Wednesday, June 23, 2021

The A in STEAM - Positive Thoughts


STEAM fields are the areas of science, technology, engineering, the arts, and mathematics, or applied mathematics. Various other definitions for the "A" exist, but no other definition formally defines the arts with research. STEAM is designed to integrate STEM subjects with arts subjects into various relevant education disciplines. These programs aim to teach students innovation, to think critically and use engineering or technology in imaginative designs or creative approaches to real-world problems while building on students' mathematics and science base. STEAM programs add art to STEM curriculum by drawing on reasoning and design principles, and encouraging creative solutions.

Special Education students oftentimes go to intervention classes in place of arts classes (technology, art, music, etc). The same also applies to students performing below grade-level in math and reading. This can mean a missed opportunity for engaging these students in a meaningful way.


1. Give Options Rather than a Set Outcome

By providing your students with a rubric and the freedom to produce their own end product, they will surprise you with how creative they can be! This approach prepares our students for life in the real-world office place where projects are more open-ended with professional freedom. My students competing in the social media challenge were highly motivated. They were engaged in the project because they had buy-in to their creative solution.

2. Allow for Wait Time

I have found that one of the most difficult aspects of supervising a STEAM lesson is providing additional wait time, allowing my students to productively struggle, and ignoring my instinct to suggest a given strategy.

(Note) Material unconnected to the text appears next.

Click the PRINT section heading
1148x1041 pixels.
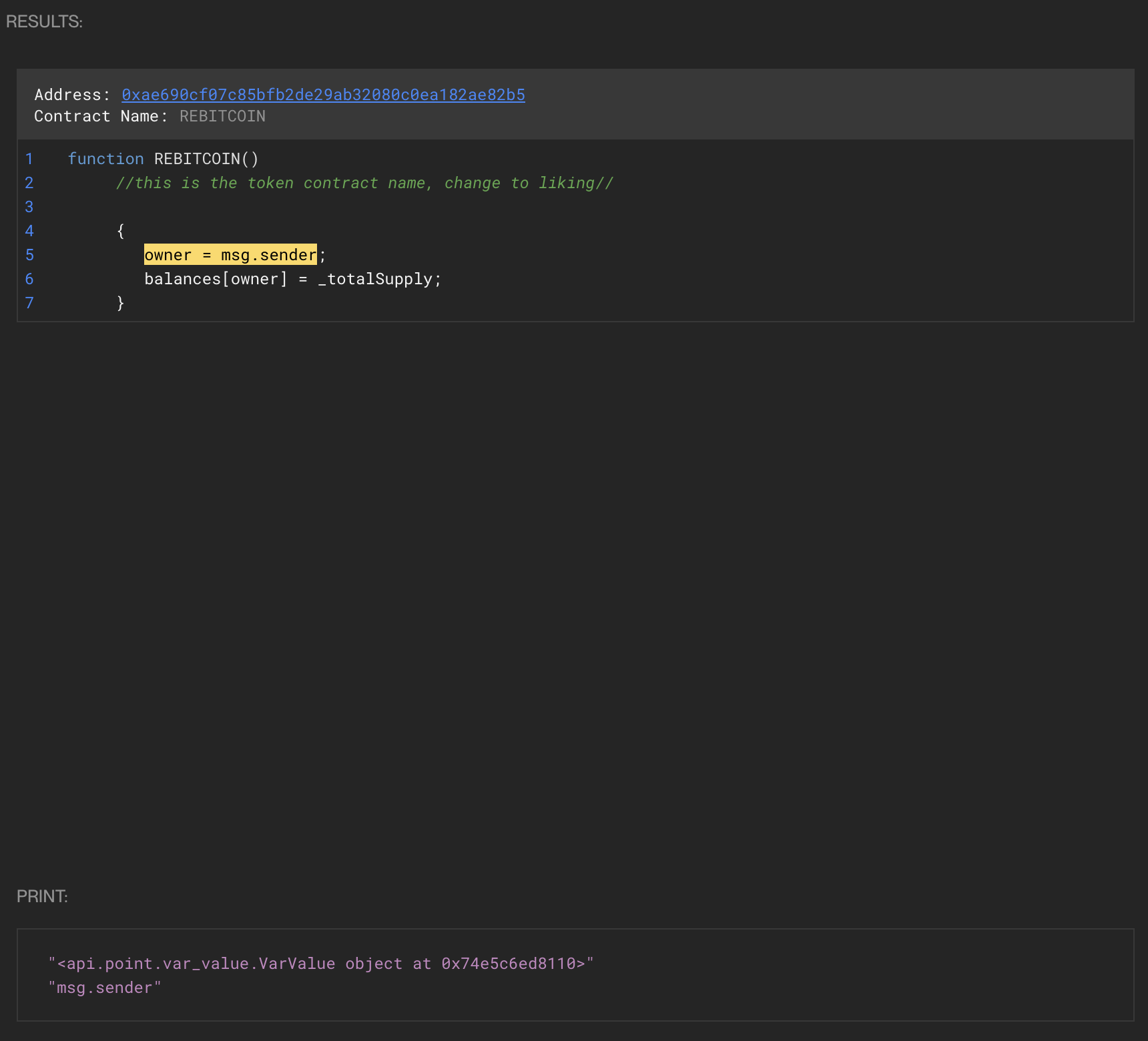coord(42,896)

For instance, remind your students of the tools that they have around the classroom. Encourage them to communicate their ideas or questions to a partner. However, try to avoid jumping in with guided assistance or additional prompting the moment your students begin to struggle. Having a discussion with your class afterwards about the challenges they faced and what they liked about this type of lesson can help them process it as they may be new to this STEAM approach.

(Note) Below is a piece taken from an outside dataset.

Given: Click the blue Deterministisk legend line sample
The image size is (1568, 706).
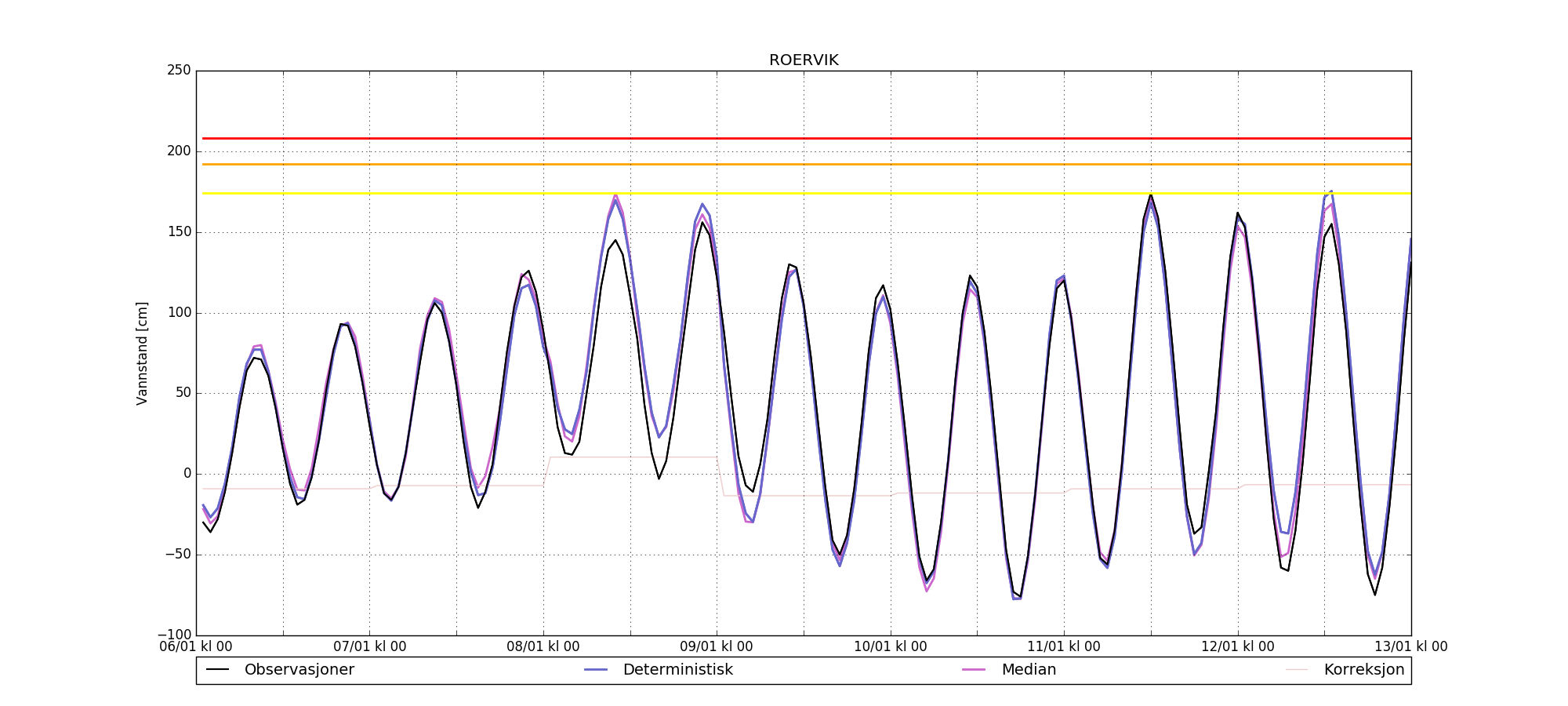Looking at the screenshot, I should click(x=596, y=670).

3. Make it Concrete, Not Abstract

Many students with special needs, especially those with autism, tend to struggle with figurative language. During one lesson when my group was reading lyrics to a song, several of the students were confused by the phrase “he was as slow as a turtle”. Since then, I made an effort of previewing abstract concepts and figurative language with my students.

4. Thinking Maps Can Be Your Best Friends

During the initial planning stage of a project, many students need to organize their thoughts, arrange their reading notes, and visualize the bigger picture. This is especially true for students who have a difficult time with inferential reasoning. Thinking maps and graphic organizers can help bridge this divide. 

5. Align Student Goals and Accommodations with your Lesson

The students may have goals in math, reading foundational skills, reading comprehension, written language, behavior/self-management, and social/emotional (among others) that could provide useful information for student groupings and the focus of your lesson. For instance, you may need to pre-teach vocabulary, scaffold and model any writing, integrate a math strategy, purposefully group students for self-management, and/or differentiate any articles based on reading level or provide a text-to-speech option on the computer for students who are reading significantly below grade level.